The Lenovo Retreat

n the Hutong

Dreaming of summer

1920 hrs.

Jason Dean at The Wall Street Journal is reporting that Lenovo has replaced CEO Bill Amelio with Chairman Yang Yuanqing, and that co-founder Liu Chuanzhi is returning from his pasture to resume a seat on the board. They’re also upping senior VP Rory Read to the new role of Chief Operating Officer and President, and the company has decided to re-focus itself on it’s home market, China.

Bring on the Empty Horses

The announcement poses more questions than it answers.

We do not know what Mr. Read’s duties will be in his new position, so we cannot assess to what extent the promotion was made to tap his talent, and to what extent there were other political or perceptual considerations involved.

We do not know to what extent this is a sign that Lenovo failed to effectively integrate the IBM PC division, to integrate the executive teams, and to meld its product lines, and to unite the cultures of the two companies. Lenovo has kept up a veritable sunshine pump of positive messages about how smooth the integration process was, and have effectively kept any discouraging words from sneaking out.

And we do not know the significance of Mr. Liu’s return to the board, what forces brought him back, or what value he is expected to bring.

M&A is not a Global Marketing Strategy

At the same time, there are already lessons to be learned from the Lenovo-IBM saga. Purely from the perspective of marketing strategy, there are three that pop up immediately.

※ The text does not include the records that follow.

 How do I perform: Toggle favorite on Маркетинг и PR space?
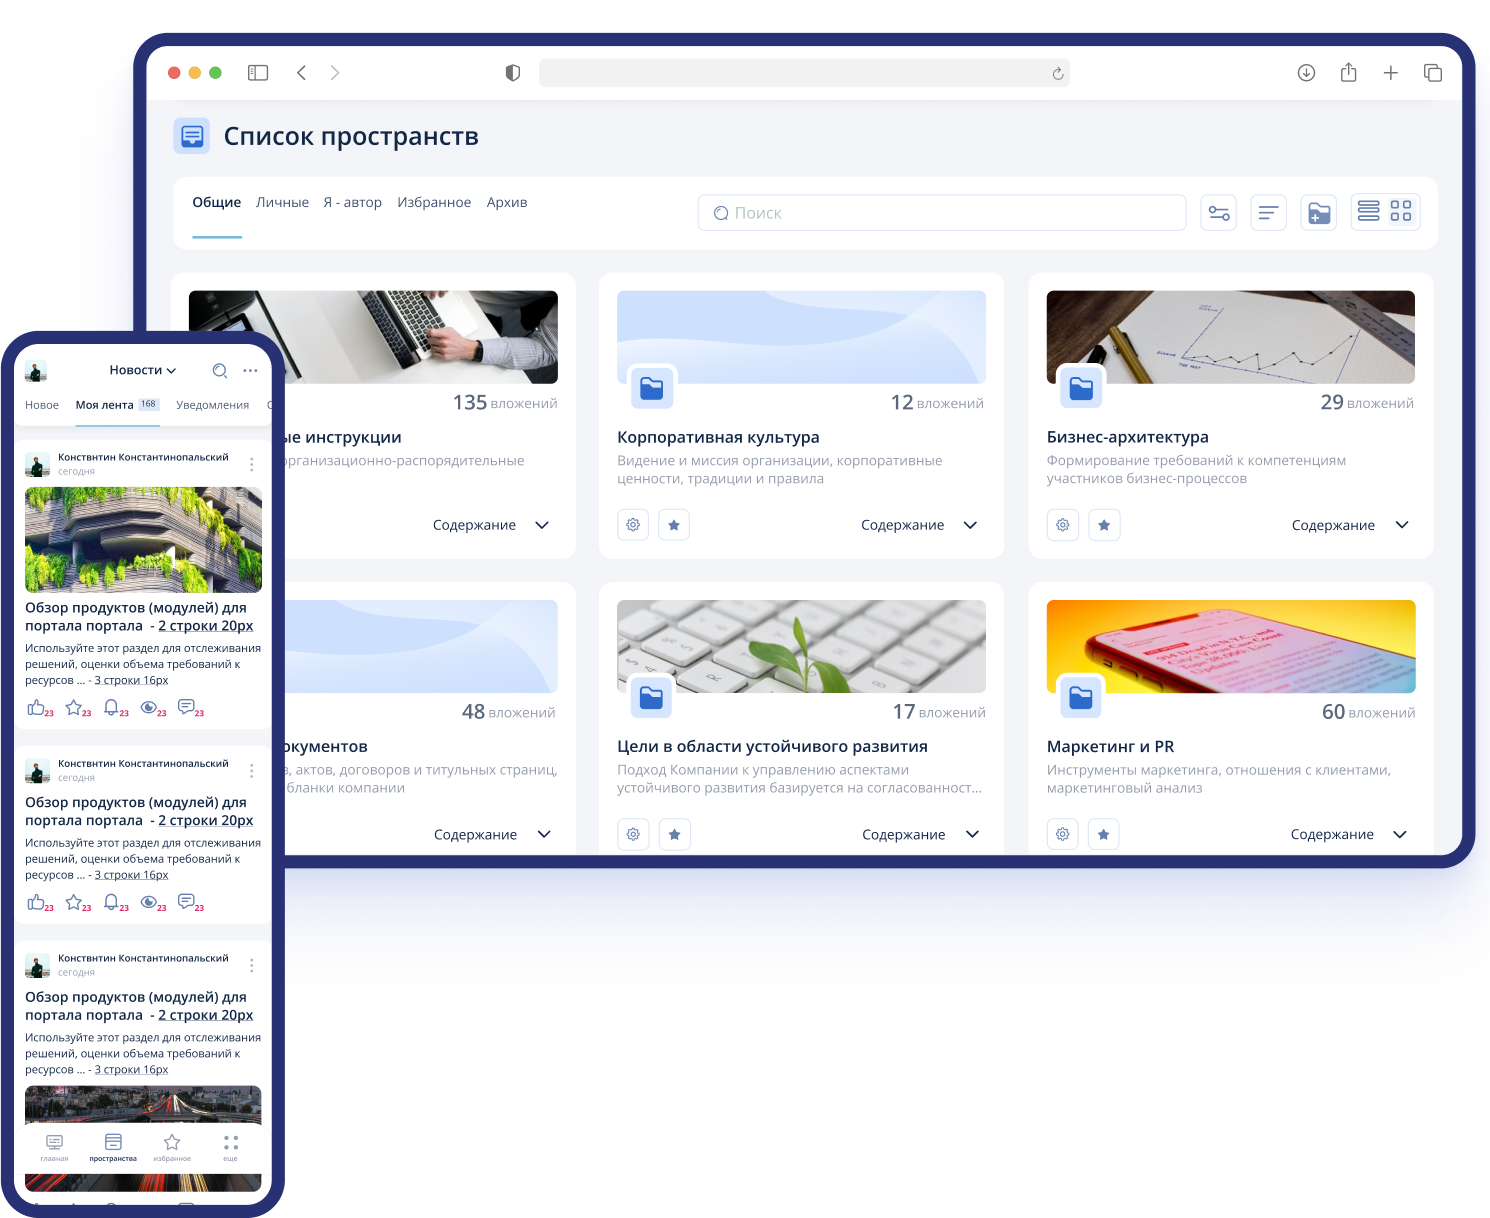tap(1104, 833)
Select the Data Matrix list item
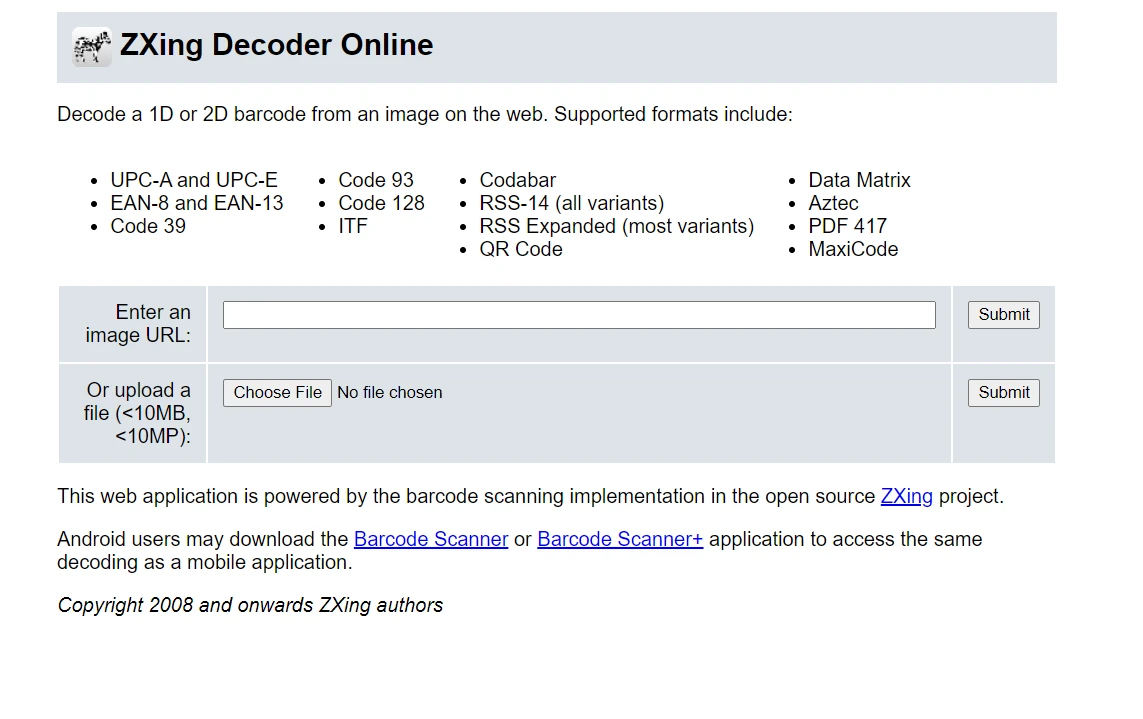1143x719 pixels. tap(859, 180)
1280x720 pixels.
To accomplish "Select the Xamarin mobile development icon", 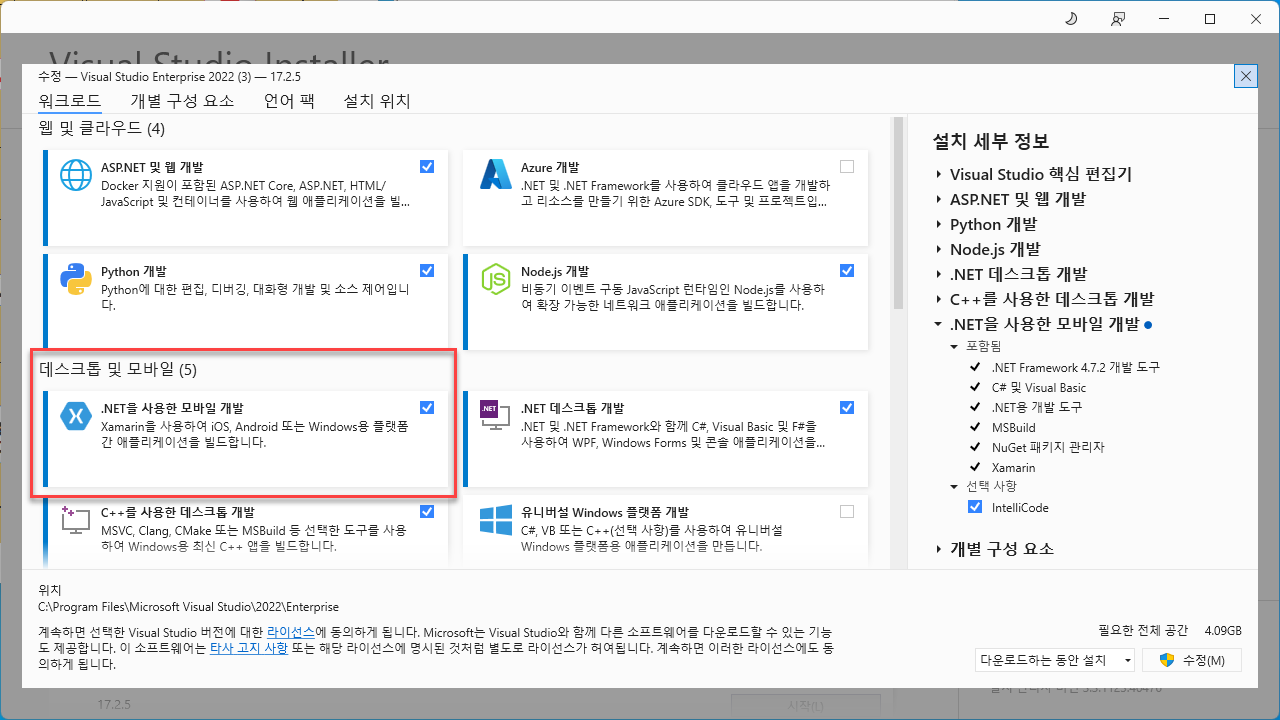I will (75, 415).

First and most important, as Chinese companies look to expand beyond the borders of the People’s Republic, they should now see that mergers and acquisitions are no substitute for a global marketing plan. I am not certain what Lenovo thought it was buying when it purchased the IBM PC business, but if Lenovo thought it was purchasing a market position, it was wrong.

What the IBM purchase did give Lenovo was instant capacity to sell its products around the world, and to that extent the merger made sense. But that capacity only had value as long as it had world-class plans, products, leadership and support. Facing a rampant Apple, a resurgent Hewlett-Packard, and a humbled but determined Dell, Lenovo also needed forceful, and, focused, and capable leadership to turn the unified team into a winner against powerful competitors.

Winning against vigorous and entrenched competition is tough enough. Having to do so while integrating two strong and linguistically distinct corporate cultures must have added a maddening level of complexity to an already brutal challenge.

The World is Way Too Much

Second, trying to take on the entire world at once was ambitious in the extreme. Keep in mind that before the merger, the Lenovo team was struggling with its market toe-holds outside of China, and the IBM team was struggling to profit from its global market. A more modest approach was in order.

Rather than seeing this as Lenovo’s opportunity to “globalize,” the company’s leadership might have been better off thinking of the merger as an opportunity to “internationalize” (a favored term among Chinese companies looking to expand beyond Greater China), focusing on a smaller number of markets where the combined company was strongest. (In fact, Dean’s article in today’s WSJ suggests the company will be doing just that going forward.)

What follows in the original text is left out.